Carry on the forum thread about the Pooles Island fishing trip, writing onward from the point it stops.

Source:
begin
Started out on the Eastern side of Pooles Island and worked the lumps pretty good not seeing alot of fish on there this night compared to earlier on in the week.Picked up some White Perch and a few small Rock,decieded to take a run to Man-O-War marked alot of fish but nothing but Perch there as well.
Played around a little while longer then headed over around Rock Hall where we had the Furuno lit up but once again Perch/small rock and all of a sudden. Bamm Tim's rod went down and the fight was on and  on and on for like 20 min meanwhile im laughing my butt off watching Tim fight this fish making all kings of noises I have never heard grunting,farting man we were laughing so hard I almost pee my pants,well this big creature come up and low and behold its a huge Ray just slapping the water.Well we decieded to net him to get the Trout bomb back and the dropper fly,man was that fun tring to get it out of her mouth flapping around on the deck well we got everything bach and her back into the water.
If anyone wants to know what a pod of rays look like on the fish finder ask me.We seen them suckers everwhere we went.
Well enough said about the fishing but we all had a great time lots of laughs.
So sometimes you get the fish and sometime you don't oh well thats fishing!!!!!!!!


----------



## Hat80 (Sep 22, 2002)
end
[Pointing records for text and elements]
begin
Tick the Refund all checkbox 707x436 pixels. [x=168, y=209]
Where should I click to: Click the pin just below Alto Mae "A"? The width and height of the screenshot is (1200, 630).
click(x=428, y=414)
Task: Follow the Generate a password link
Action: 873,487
end
begin
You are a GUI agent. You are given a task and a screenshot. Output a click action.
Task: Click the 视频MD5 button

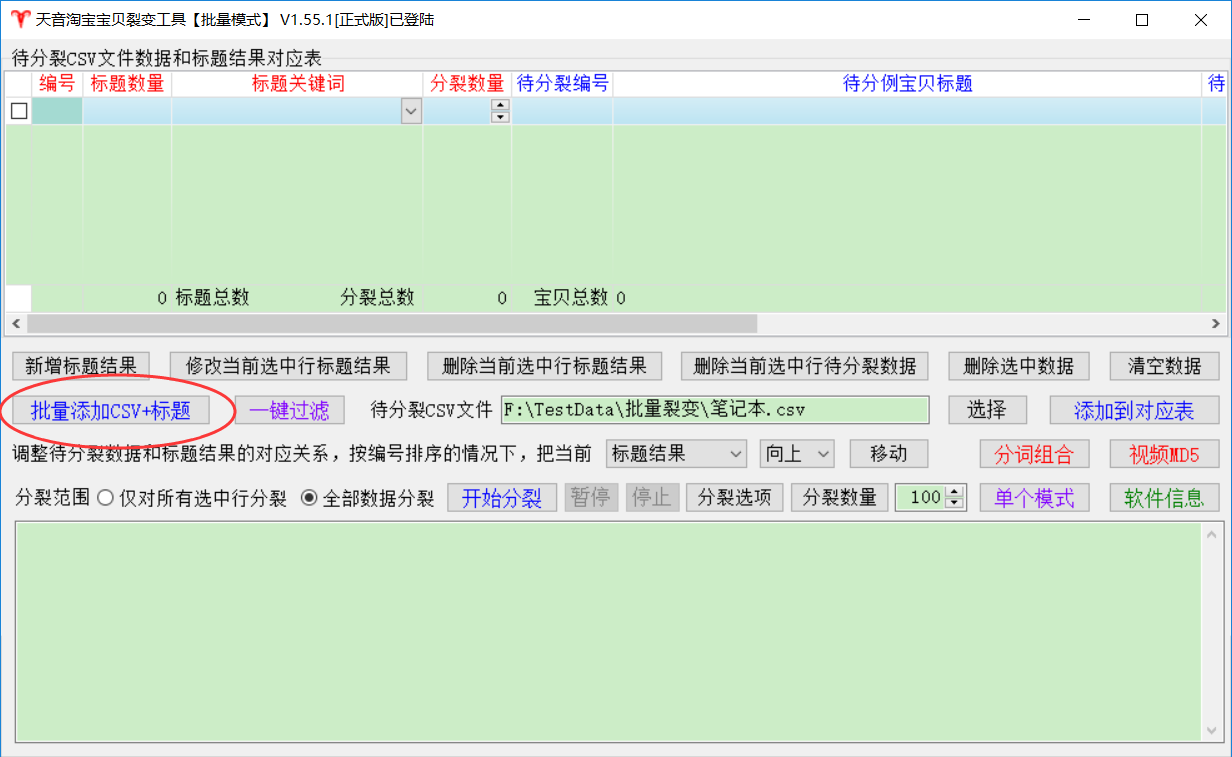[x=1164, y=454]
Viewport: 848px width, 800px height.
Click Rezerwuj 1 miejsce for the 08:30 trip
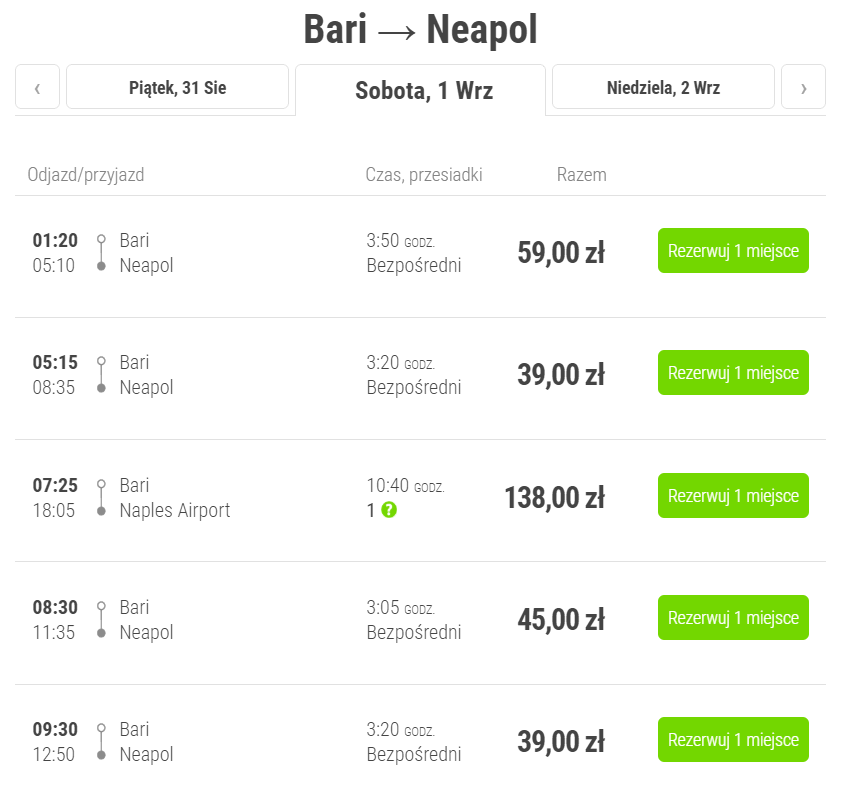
end
Output:
*So much for*

the upper bay being hotter then a firecracker.  Glad you guys had a nice boat ride!  Rays, Cats and bugs, no thanks.  ....Tightlines


----------



## catman (May 28, 2001)

Hey Clyde, it's still good for cats. Took 20 out of one hole around Pooles Island yesterday afternoon.  That's pretty hot if you like cats the way I do. Better than catching rock......almost.  I guess from here out it's a matter of chasing birds for the rock.  At least I'm putting fish in the box.


----------



## Hat80 (Sep 22, 2002)

*Cats are nonfish*

and I hope you rid the world of them.  J/K Nick, I'm glad you enjoy the wiskerfish! .....Tightlines


----------



## catman (May 28, 2001)

Hat80 said:


> and I hope you rid the world of them.  J/K Nick, I'm glad you enjoy the wiskerfish! .....Tightlines


I'm trying  and saving on gas.  Ain't a fish in the bay worth 50 miles of gas to me.  Pooles Island is 4.25 miles each way and I get to keep more than two.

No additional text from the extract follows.